Cell viability assay

In this study, we tested few concentrations of caprine milk (100%, 50%, 25%, 12.5%) on LS174T cell viability using MTS assay. As shown in Figure 1, LS174T cells remain viable at 24 and 48 hours. From the viability test, 2 concentrations of caprine milk (50%, 25%) showed optimal cells viability hence chosen to proceed with the mRNA expressions of various mucin genes (MUC1, MUC3, MUC4, MUC5B) after treatment of LS174T cells with the cytokine IL-22.

Mucins mRNA expressions after treatment of LS174T cells with caprine milk and IL-22

Expressions of human mucins such as MUC1, MUC3, MUC4 and MUC5B were quantitated using real time qPCR. ∆Ct was used to derived 2^-∆Ct based on protocol of Schmittgen & Livak in 2008. There were no significant differences of MUC1, MUC3, MUC4 and MUC5B expressions between LS174T cells treated with IL-22 alone and cells treated with different concentrations of caprine milk (see Figure 2).

Discussion

Our findings failed to observe a significant upregulation of mucin genes when intestinal cells (LS174T) were induced using IL-22 to simulate helminth infection (Turner, Stockinger, & Helmby, 2013) and treated with caprine milk which is known to have anthelmintic activity (Alimi et al., 2016; Najm et al., 2018; Najm, 2019). However, cells treated with IL-22 alone successfully upregulated MUC1 expression as compared to cells treated with media only (negative control) confirming the indirect anthelmintic expulsion model proposed by (Turner et al., 2013) as well as strengthening the idea that IL-22 is the key cytokine in such a response. This is important as most work highlighted other TH2 (Finkelman et al., 2004; Zaph, Cooper, & Harris, 2014) cytokines such as IL-13 (Hasnain et al., 2011) and IL-4 (Dabbagh et al., 1999) which modulates mast cells and macrophages (Allen & Maizels, 2011). IL-22 was also evident in worm therapy experimentation using Trichuris trichiura to treat ulcerative colitis patients (Broadhurst et al., 2010).

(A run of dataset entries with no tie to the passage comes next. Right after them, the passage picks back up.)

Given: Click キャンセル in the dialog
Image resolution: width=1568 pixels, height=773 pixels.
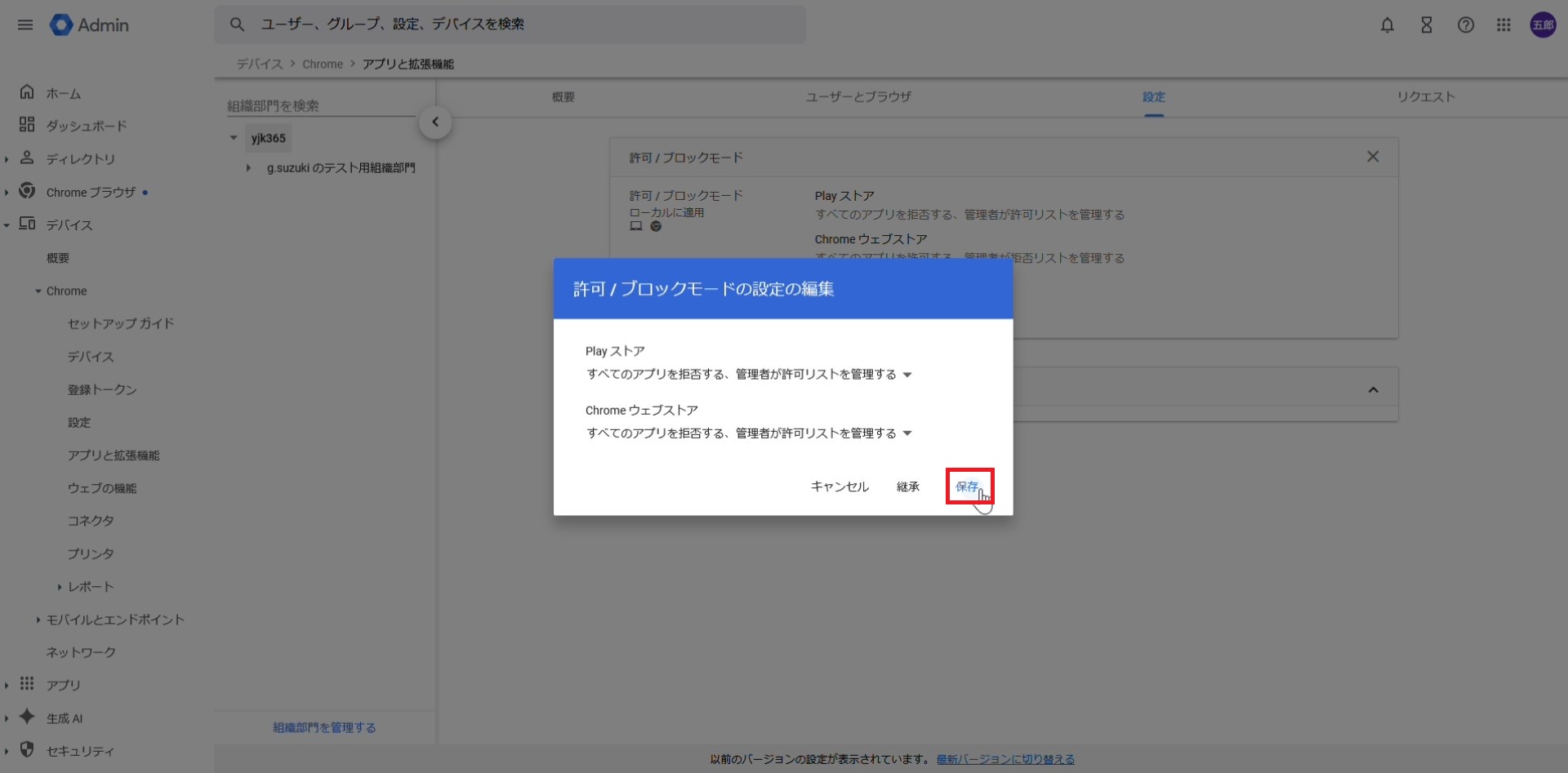Looking at the screenshot, I should [x=839, y=486].
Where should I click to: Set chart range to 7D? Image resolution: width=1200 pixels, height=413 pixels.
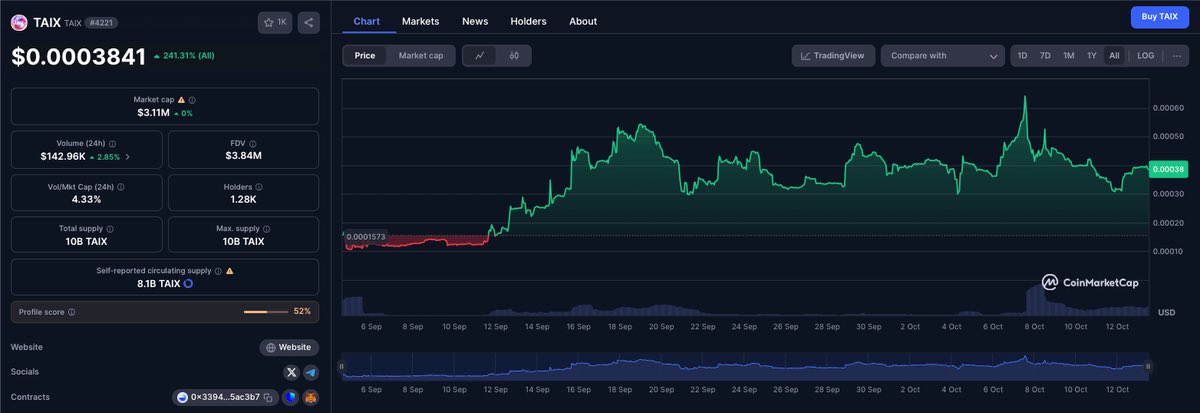(x=1045, y=56)
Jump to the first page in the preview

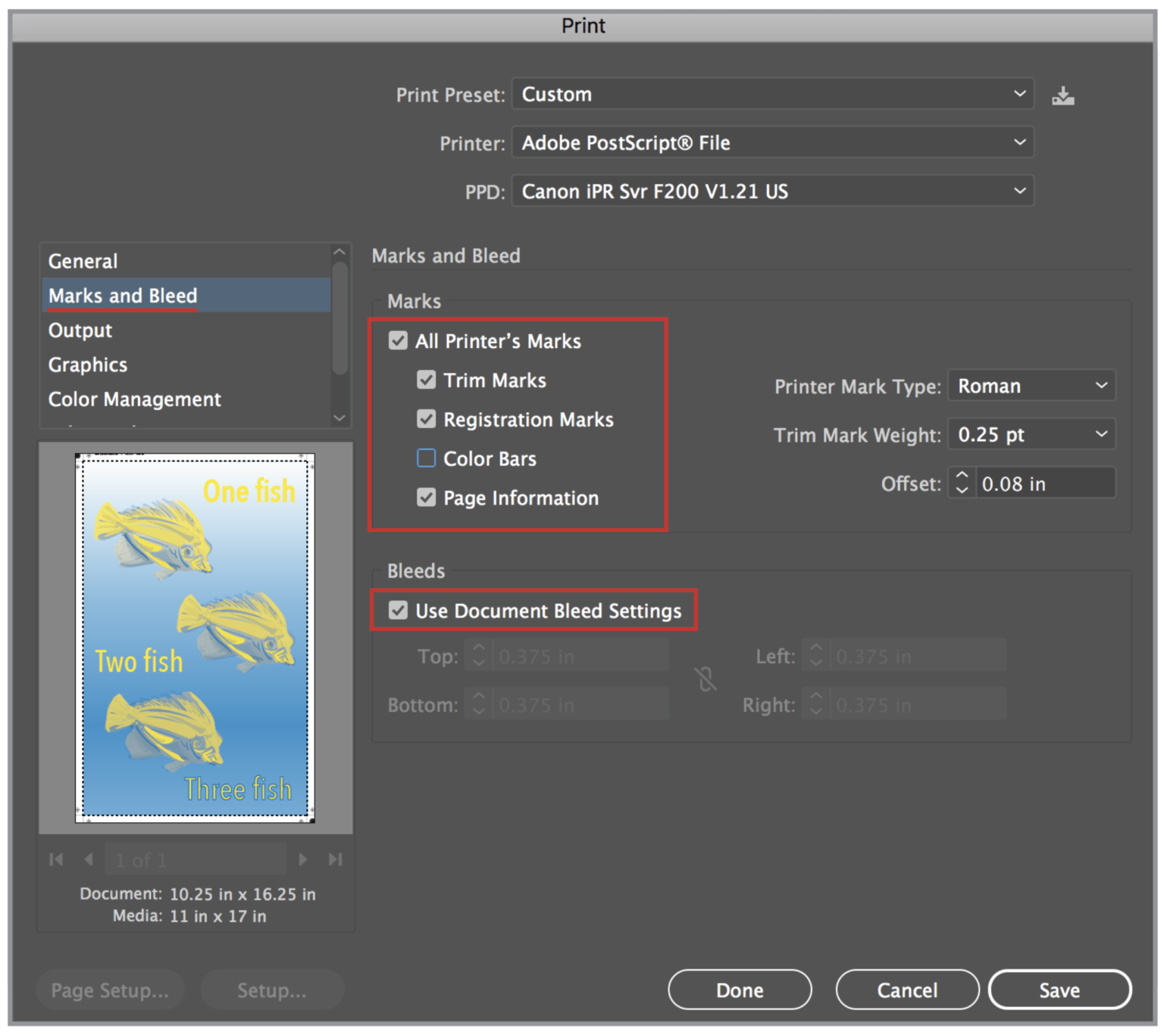(x=56, y=859)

Our model (LS174T and IL-22) may be used by others who wish to mimic the indirect anthelmintic immune response of helminth infection modelled earlier by (Turner et al., 2013) in which IL-22 alone was able to induce the expression of several goblet cell mediators hence increase mucin production by intestinal epithelium and assists in worm expulsion. However, in the present study we did not include positive control because there is no known substance has been shown to upregulate mucins gene expression. Although not statistically significant, our work demonstrated that caprine milk relatively induced mucin genes expression in a dose dependant manner for MUC1, MUC4 and MUC5B. Most mucins mRNA showed upregulation in at least one concentration of caprine milk treatment.

However, the upregulations were not statistically significant. Hence, there is no significant association of mucin expressions between LS174T cells treated with cytokine IL-22 (control) alone and cells treated with variations of caprine milk concentration. The variations between Ct values of the mucins obtained were quite high. This could contribute to the insignificant data results from this qPCR analysis. However, the trend of increased mucins gene expression from caprine milk treatment is noted and should be evaluated further.

Conclusion

Human LS174T intestinal cells treated with IL-22 and caprine milk in vitro did not induce MUC1, MUC3, MUC4 and MUC5B genes expression. Therefore, the anthelmintic effect of caprine milk is not associated with indirect effects of intestinal cells increasing mucus production through upregulation of mucin genes. Caprine milk may be exerting its anthelmintic effect directly onto the helminth cuticle proteolytically digesting them much like cysteine proteinases.